Synopsis : Pour favoriser les chiens de race, le gouvernement inflige à la population une lourde taxe sur les bâtards. Leurs propriétaires s’en débarrassent, les refuges sont surpeuplés. Lili, 13 ans, adore son chien Hagen, mais son père l’abandonne dans la rue. Tandis que Lili le cherche dans toute la ville, Hagen, livré à lui-même, découvre la cruauté des hommes. Il rejoint une bande de chiens errants prêts à fomenter une révolte contre les hommes. Leur vengeance sera sans pitié. Lili est peut-être la seule à pouvoir arrêter cette guerre

White God

Quand l'homme maltraite ses plus fidèles amis, les chiens organisent la révolte.

 

Critique : Il y a des mots à utiliser avec précaution tant ils sont devenus galvaudés, ont perdu de leur signification à force d’être utilisés par tout le monde, pour tout et n’importe quoi. On nous sort le mot chef-d’oeuvre dès qu’un film qui sort un tant soit peu du lot montre le bout de son nez au milieu d’un océan de navets et nanars. Tant est si bien qu’au bout d’un moment il ne veut strictement plus rien dire.

Et pourtant, lorsque nous avons découvert White God au tout dernier Arras Film Festival, nous avons reçu un véritable uppercut. Bien sûr, nous étions déjà prévenus de l’excellente réputation du film, surtout depuis le prix, important, obtenu au Festival de Cannes dans la section Un Certain Regard. Mais bon, à force de voir des films précédés d’éloges qui s’avèrent souvent injustifiées, l’expérience fait qu’à Lille la Nuit nous ne nous emballons jamais trop à l’avance. Toujours voir le film pour se faire sa propre opinion afin de ne pas être déçu, éviter au maximum de se faire influencer par les films-annonces, échos entretenus par les professionnels de la profession et certains mauvais blogueurs qui, parfois, s’excitent pour un oui ou pour non.

Et alors ? White God ? On pénètre dans la salle, on s’assoit confortablement sur son fauteuil et on assiste à un véritable choc cinématographique.
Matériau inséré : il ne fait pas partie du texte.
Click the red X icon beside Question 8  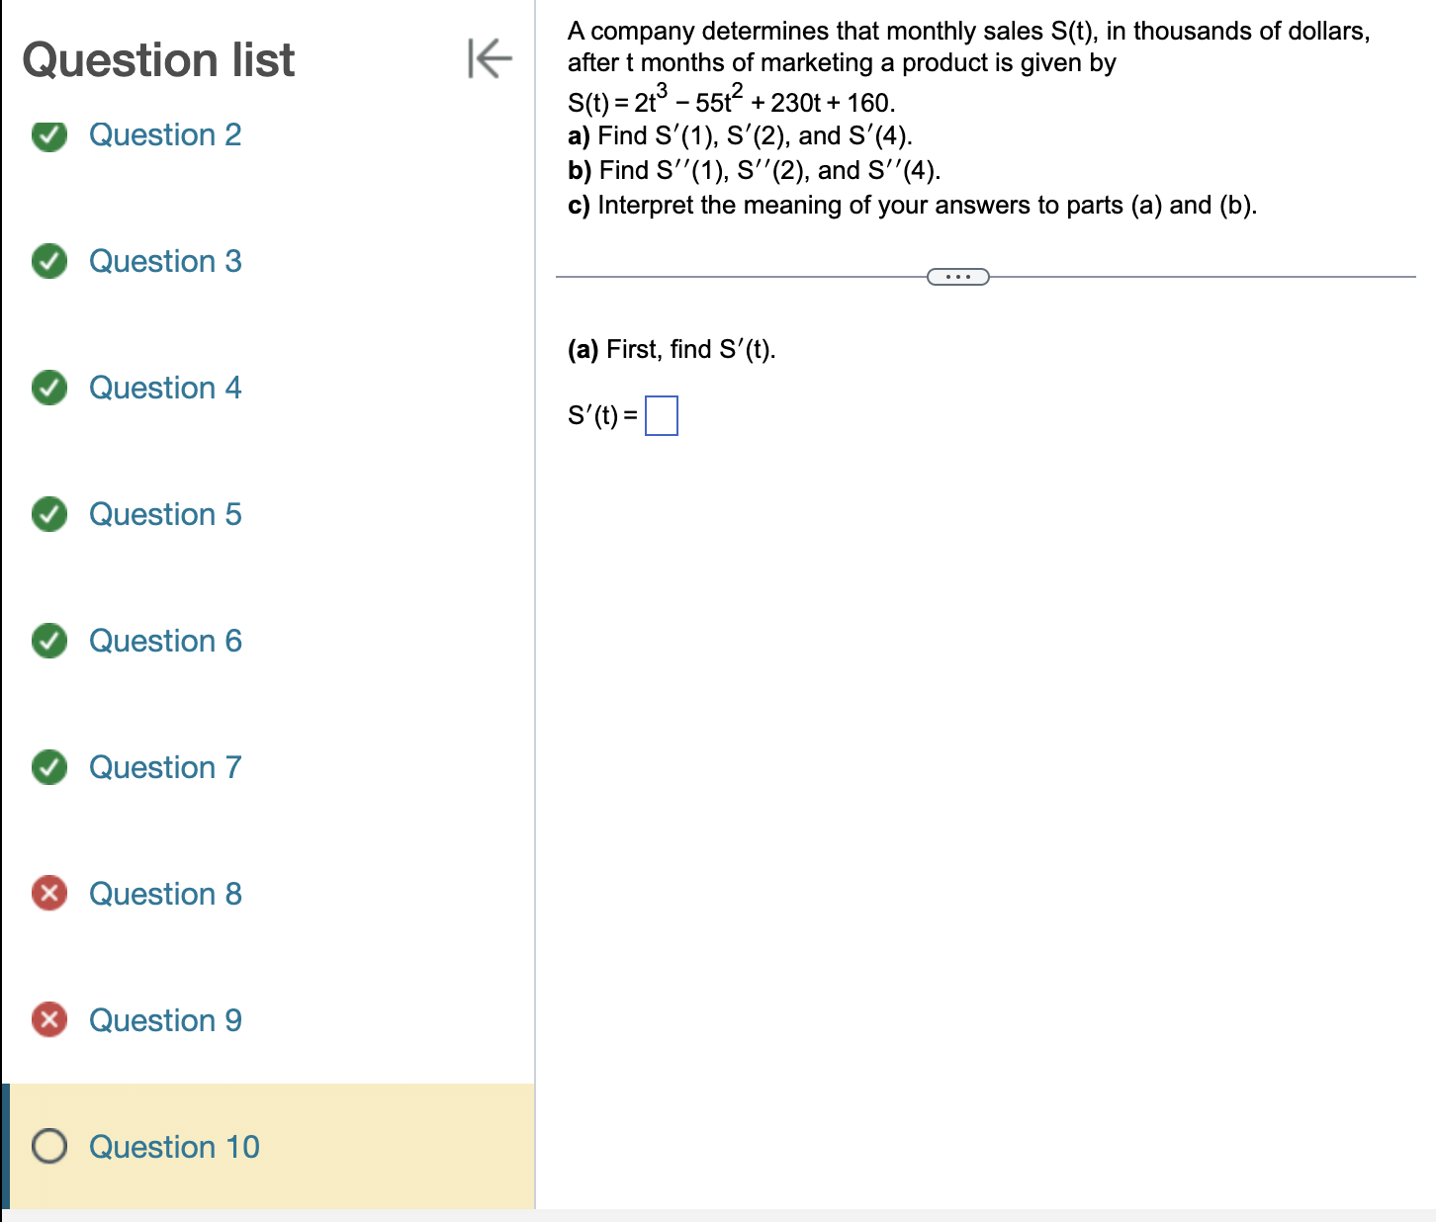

On pourrait s’arrêter ici et vous laisser enfiler manteau et écharpe afin de vous précipiter dans une salle qui projette le film. Mais développons un peu tout de même : après tout, c’est notre job et ça nous fait plaisir.

White God est le tout dernier long-métrage d’un jeune cinéaste ultra doué et talentueux, Kornél Mundruczó, né en Hongrie en 1975 et qui a déjà remporté des prix prestigieux avec des films comme Pleasant Days, son premier long qui a reçu le Léopard d’argent à Locarno en 2002 ou DELTA qui a obtenu le Prix FIPRESCI à Cannes en 2008.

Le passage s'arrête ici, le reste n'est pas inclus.